Could you rewrite the data below with "legend swatch" changed to "color key" and everything else left as it is? Leave the pictures out of your version.
------ DATASET EXCERPTS ------
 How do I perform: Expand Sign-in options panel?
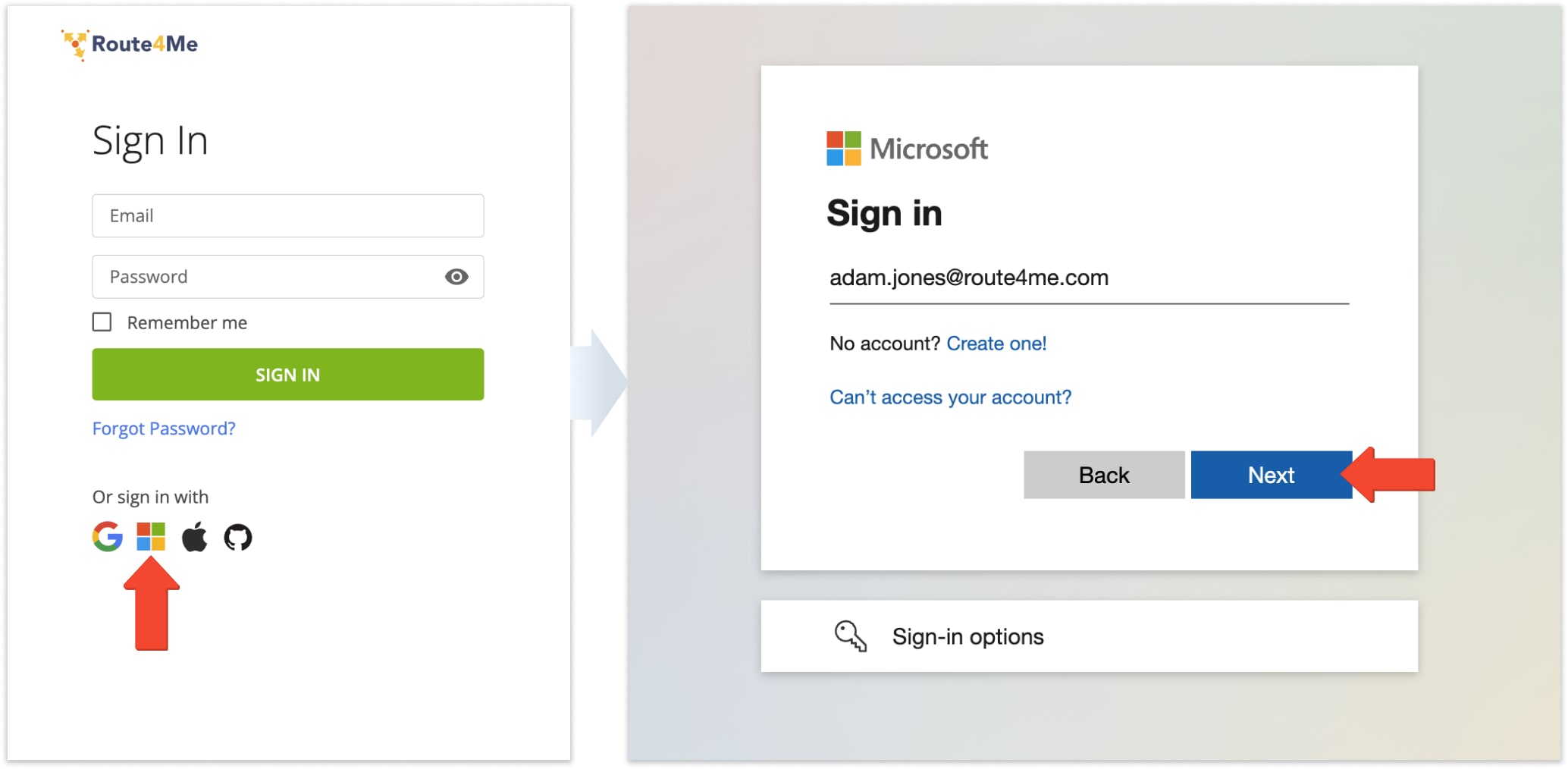point(1089,636)
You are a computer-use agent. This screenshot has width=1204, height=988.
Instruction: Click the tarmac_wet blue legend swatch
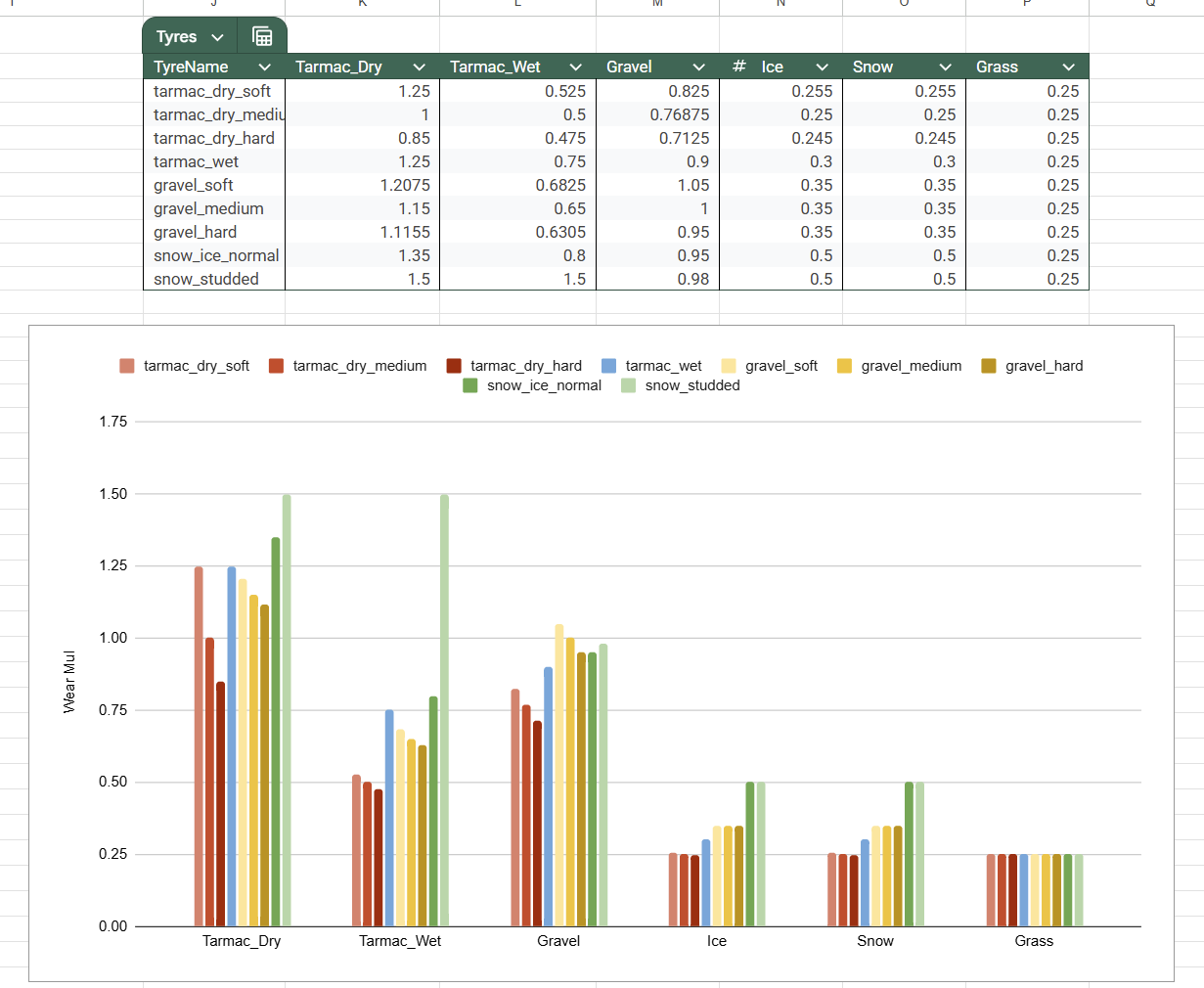(609, 366)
------
WRITTEN SOLUTION ->
 How do I perform: Expand Sign-in options panel?
point(1089,636)
You are a computer-use agent. This screenshot has width=1204, height=988.
Instruction: Click the tarmac_wet blue color key
(609, 366)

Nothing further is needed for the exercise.